Staatlich legitimierter Terror

Schon wieder morden ICE-Agenten in Minneapolis!

In Minneapolis haben ICE-Terroristen abermals einen Menschen erschossen: einen 37 Jahre alten Amerikaner. In der Stadt herrschen Entsetzen, Wut und Empörung.

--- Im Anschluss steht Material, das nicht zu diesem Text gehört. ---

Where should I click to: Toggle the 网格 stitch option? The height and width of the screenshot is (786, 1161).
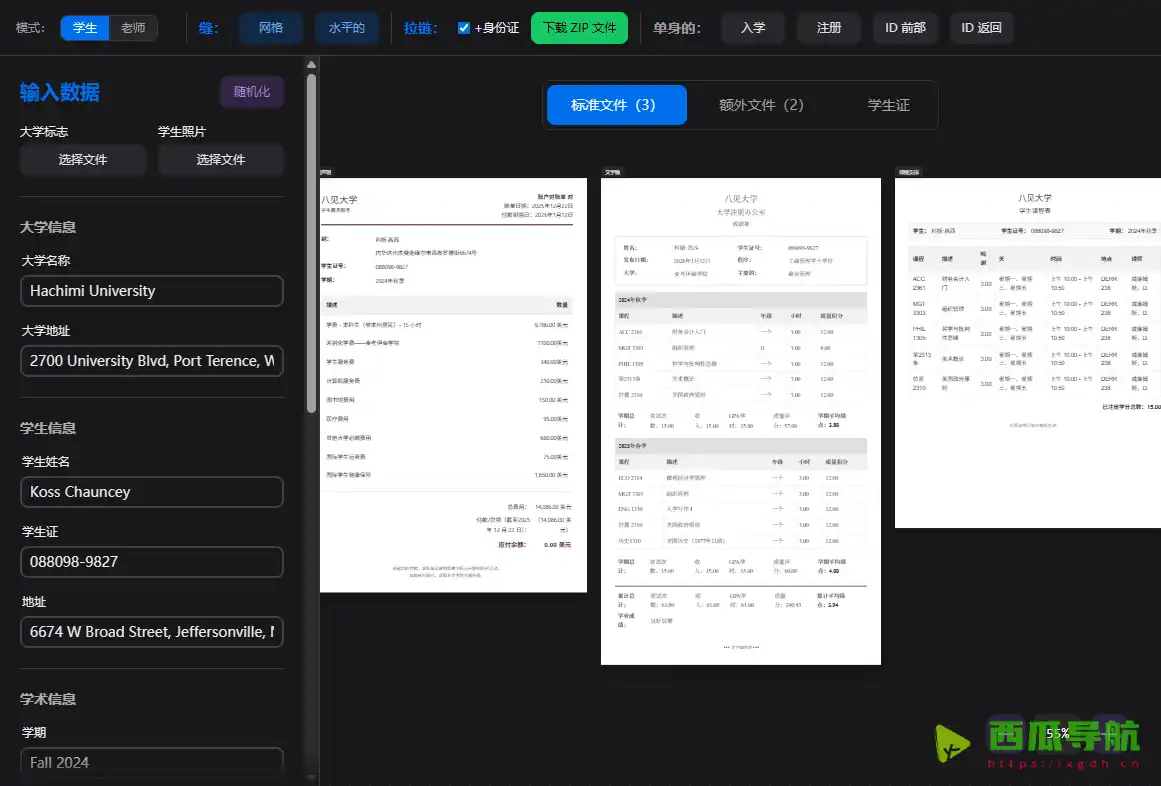(270, 28)
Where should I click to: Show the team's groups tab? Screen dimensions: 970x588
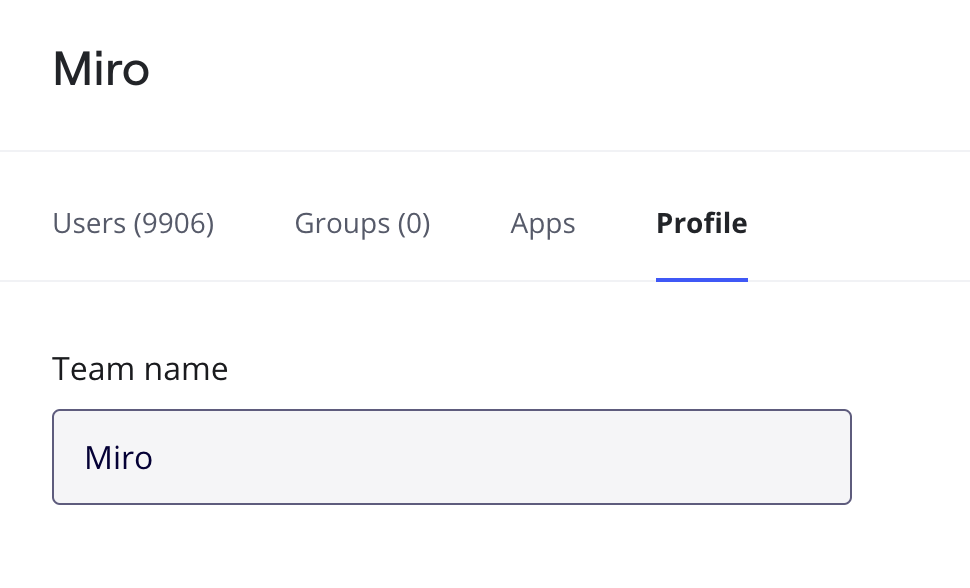[x=362, y=223]
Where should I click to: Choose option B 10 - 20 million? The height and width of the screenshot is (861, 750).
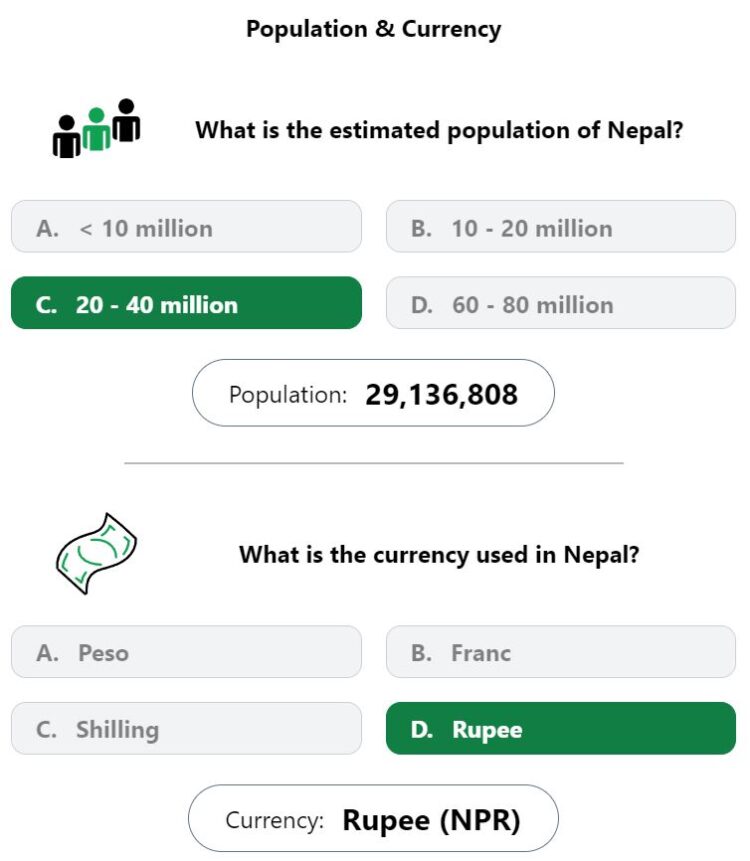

Das faschistische "Heimatschutzministerium" bezeichnete die Schüsse als Notwehr. Es seien Schüsse auf einen Mann abgegeben worden, der sich den Polizisten mit einer Pistole genähert und sich dann „gewaltsam“ seiner Entwaffnung widersetzt habe, hieß es. Videos belegen das nicht. Ein Video, dessen Echtheit von den Behörden bestätigt wurde, zeigt mehrere Polizisten in Westen mit der Aufschrift „Polizei“. Sie ringen einen Mann zu Boden und schlagen mehrmals auf ihn ein. Ein Schuss fällt, die Beamten entfernen sich etwas von dem am Boden liegenden Mann und feuern weitere Schüsse auf ihn ab. Es ist nicht zu sehen, dass der Mann zuvor eine Waffe gezogen hätte.

 

Es war bereits der zweite tödliche Einsatz von ICE in Minneapolis im Januar. Am 7. Januar hatte ein ICE-Agent Renée Good erschossen. In Minnesota und darüber hinaus flammten Proteste auf; der gestrige Generalstreik war ein vorläufiger Höhepunkt des beginnenden aktiven Widerstands. Die Festnahme eines fünfjährigen Jungen durch ICE-Beamte sorgte für große Empörung. Das besonders Perfide daran: Die ICE "benutzte" den Jungen als Türöffner bei seinen Eltern. Er klopfte an die Wohnungstür und die ICE verhaftete den Vater.

 

Die Trump-Regierung hat tausende ICE-Agenten nach Minneapolis geschickt, um Ausländer ohne gültige Papiere festzunehmen und abzuschieben. Minneapolis zählt zu den sogenannten Sanctuary Cities, die Migranten ohne Aufenthaltsgenehmigung Schutz gewähren und nur begrenzt mit den Einwanderungsbehörden der Bundesregierung zusammenarbeiten.